One of my favourite house books belongs to the literature collection on the 4th floor at Central. Lev Tolstoy and Yasnaya Polyana tells the story of Tolstoy’s creative life at his beautiful and beloved estate in Tula, Russia.
It’s been many years since I have read the companion essays in the book which, I recall, betray the communist sympathies of the authors; however, I love to pull it off the shelf from time to time just to look at the pictures.
The rooms are comfortable and unpretentious and reveal the interests of the occupants. They remain attractive and inviting by today’s standards.
Tolstoy’s study includes a Persian walnut desk that belonged to his father, a long black leather sofa and several arm chairs. The caption mentions a big Italian window and door leading out to the balcony. Although, the window is not in the picture of the study, other photos allow you to imagine its effect on the room.

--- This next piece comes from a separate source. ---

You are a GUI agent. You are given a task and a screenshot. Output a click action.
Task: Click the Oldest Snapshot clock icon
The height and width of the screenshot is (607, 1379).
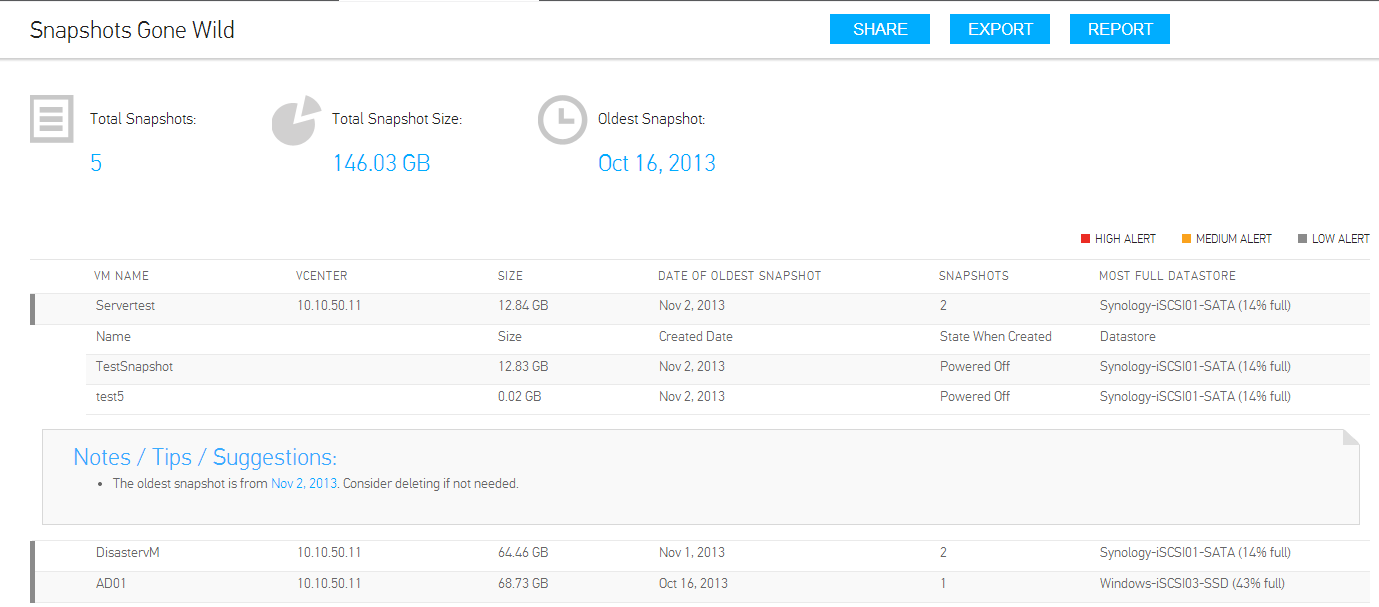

Sophia Andreyevna’s room includes a handsome writing table where she wrote letters and diaries and kept the household accounts.
On the walls around her bed are photos of husband, children, grandchildren and friends. “All who knew [her] commented upon the forcefulness of her character…”
This comment reminds me of the movie The Last Station* which tells the story of their final days on the estate which Tolstoy surrendered to the government. (It is now a museum.) The 2009 film was based on the novel by Jay Parini. In the screen version, Helen Mirren plays the feisty Sophia and Christopher Plummer is Tolstoy – and it’s another stunning performance from this year’s Academy Award winner.
* Editor's Note: We are unable to link the movie directly to our catalogue, but you if you search the catalogue, you will find it.